Y la certeza nos la proporciona la patencia de la verdad que, sin buscarla, nos sale al camino: ob-viam. Podemos hablar durante mucho tiempo de la ciencia y de la filosofía: Biología, Psicología, Antropología… Es perder el tiempo y marear  la perdiz: la verdad, la verdad obvia, ya la conocemos todos: los niños tienen pene y las niñas tienen vulva. De una obviedad rotunda.

Cosa distinta es la estigmatización de las personas en las que el desarrollo de los diferentes componentes de la sexualidad -cromosómico, genital, hormonal,  psicológico- no se realiza con la congruencia que es normal tanto en el sentido de “estado natural de las cosas” como desde el punto de vista estadístico. Pero el escrupuloso respeto a todas las personas, y a su inviolable dignidad, no implica imposición ideológica alguna, mucho menos la imposición de un modelo antropológico sin apoyos en la realidad.

Los poderes constituidos, y el lobby LGTBI al que respaldan, adoptan la posición fácil y cómoda, pero poco digna y extremadamente peligrosa, del niño que cierra los ojos, pone los brazos en jarras, saca pecho y grita: -“¡Me rebota todo, me rebota todo!”

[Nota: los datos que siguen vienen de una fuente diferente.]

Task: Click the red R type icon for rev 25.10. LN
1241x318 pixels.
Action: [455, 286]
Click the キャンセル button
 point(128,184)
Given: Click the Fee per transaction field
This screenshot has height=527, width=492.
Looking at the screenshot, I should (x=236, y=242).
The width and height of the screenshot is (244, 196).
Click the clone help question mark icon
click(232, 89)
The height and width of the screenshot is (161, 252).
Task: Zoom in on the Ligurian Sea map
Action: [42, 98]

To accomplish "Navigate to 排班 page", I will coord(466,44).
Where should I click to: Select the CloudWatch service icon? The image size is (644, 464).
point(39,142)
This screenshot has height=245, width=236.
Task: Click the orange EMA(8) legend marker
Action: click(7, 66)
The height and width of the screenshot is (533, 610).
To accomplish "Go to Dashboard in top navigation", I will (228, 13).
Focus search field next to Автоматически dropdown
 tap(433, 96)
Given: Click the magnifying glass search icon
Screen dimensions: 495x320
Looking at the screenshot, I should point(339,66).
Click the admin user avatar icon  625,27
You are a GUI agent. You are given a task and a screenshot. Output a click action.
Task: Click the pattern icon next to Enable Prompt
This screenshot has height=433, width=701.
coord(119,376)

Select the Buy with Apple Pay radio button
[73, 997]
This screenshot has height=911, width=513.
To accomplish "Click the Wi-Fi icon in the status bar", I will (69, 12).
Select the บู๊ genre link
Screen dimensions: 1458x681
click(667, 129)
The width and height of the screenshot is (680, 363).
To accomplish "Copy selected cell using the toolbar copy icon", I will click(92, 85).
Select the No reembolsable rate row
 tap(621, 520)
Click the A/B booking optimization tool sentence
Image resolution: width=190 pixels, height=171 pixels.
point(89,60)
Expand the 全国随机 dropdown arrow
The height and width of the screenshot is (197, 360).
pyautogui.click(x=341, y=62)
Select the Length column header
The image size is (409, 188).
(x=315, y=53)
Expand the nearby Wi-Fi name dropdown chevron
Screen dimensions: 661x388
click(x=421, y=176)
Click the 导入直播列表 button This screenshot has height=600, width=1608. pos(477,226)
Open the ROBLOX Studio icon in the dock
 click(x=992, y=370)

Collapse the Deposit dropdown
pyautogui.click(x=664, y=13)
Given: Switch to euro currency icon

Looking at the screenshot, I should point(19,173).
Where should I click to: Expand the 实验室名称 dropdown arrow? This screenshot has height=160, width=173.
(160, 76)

¿Qué sentido tiene esta declaración de ceguera que hacen ahora los poderes del Estado? ¿Pretenden que nos saltemos los ojos? A las opiniones hay que tratarlas como lo que son: opiniones. Se ha acusado a los promotores del mencionado autobús de “ofender a los transexuales”. No veo cómo se puede ofender a alguien evitando que le hagan comulgar con ruedas de molino. Pero cuando el César toma una opinión y la hace pasar por realidad, lo que está haciendo es estafarnos a todos, y eso sí es ofensivo. También para los transexuales.

¡De modo que ésta era la libertad de expresión de la que tanto venimos oyendo hablar desde hace ya no sé cuántos años: el silenciamiento de los disidentes, la mordaza para los que se alejan del rebaño!

Urge volver a Orwell.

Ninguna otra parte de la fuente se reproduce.